Your objective: Go line by line through the listing below and copy those that hold "each".
--------
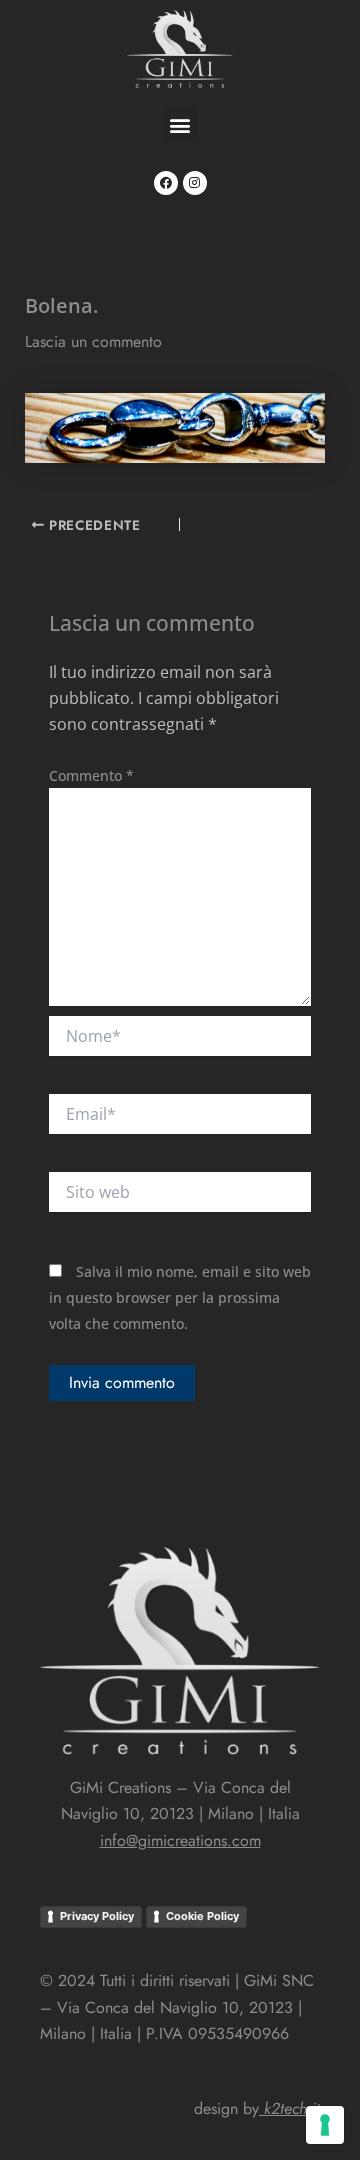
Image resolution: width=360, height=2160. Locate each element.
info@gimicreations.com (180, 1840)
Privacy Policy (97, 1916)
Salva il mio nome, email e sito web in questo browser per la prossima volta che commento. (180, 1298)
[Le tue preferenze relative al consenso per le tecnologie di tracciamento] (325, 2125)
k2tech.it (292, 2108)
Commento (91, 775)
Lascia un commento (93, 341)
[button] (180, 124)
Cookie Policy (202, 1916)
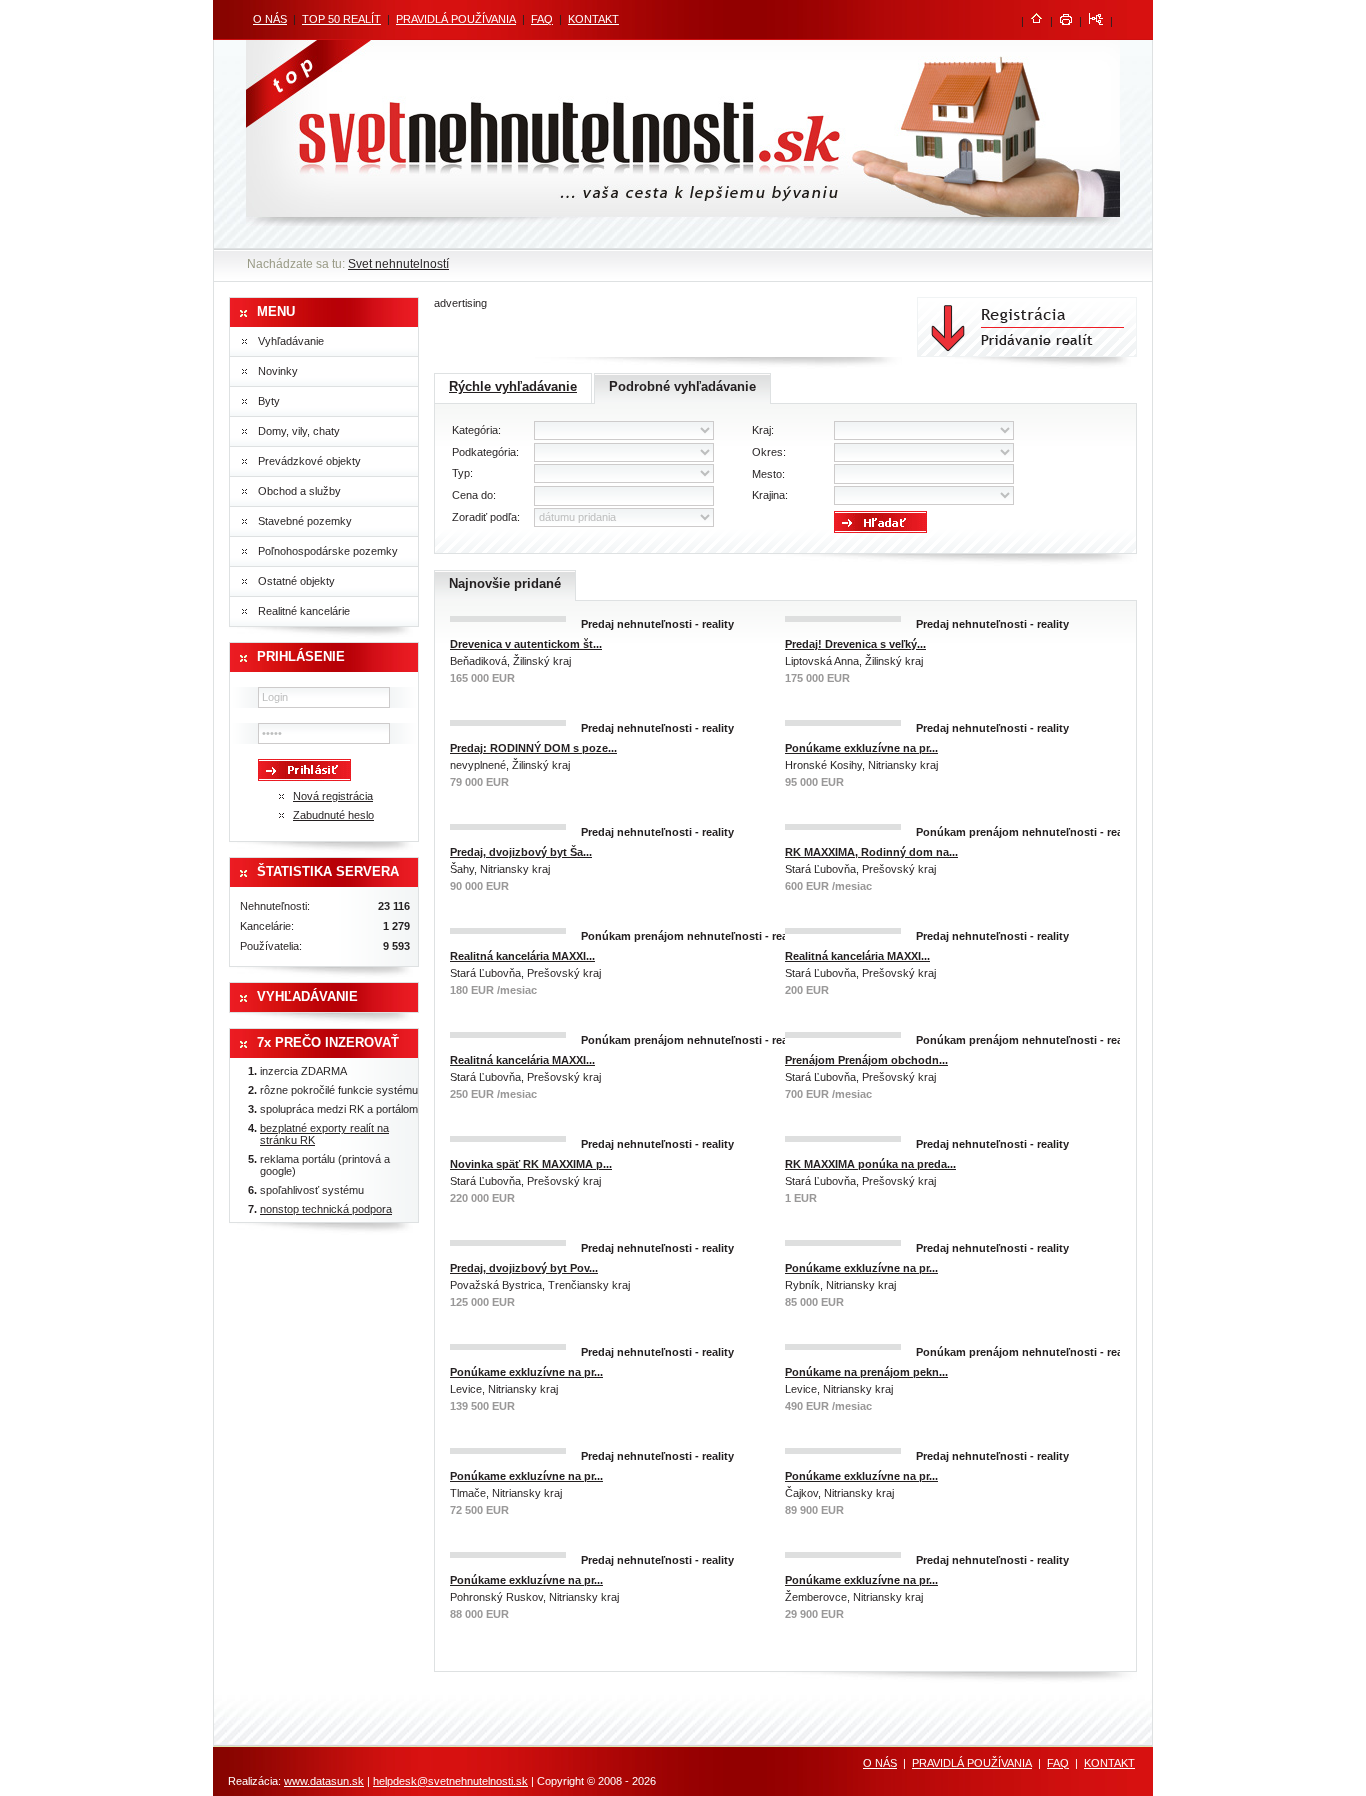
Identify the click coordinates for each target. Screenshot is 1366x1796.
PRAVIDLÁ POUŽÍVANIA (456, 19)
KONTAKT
--------
Your solution:
Image resolution: width=360, height=2160. Locate each element.
Identify the click coordinates for each target. Screenshot is 1366x1796.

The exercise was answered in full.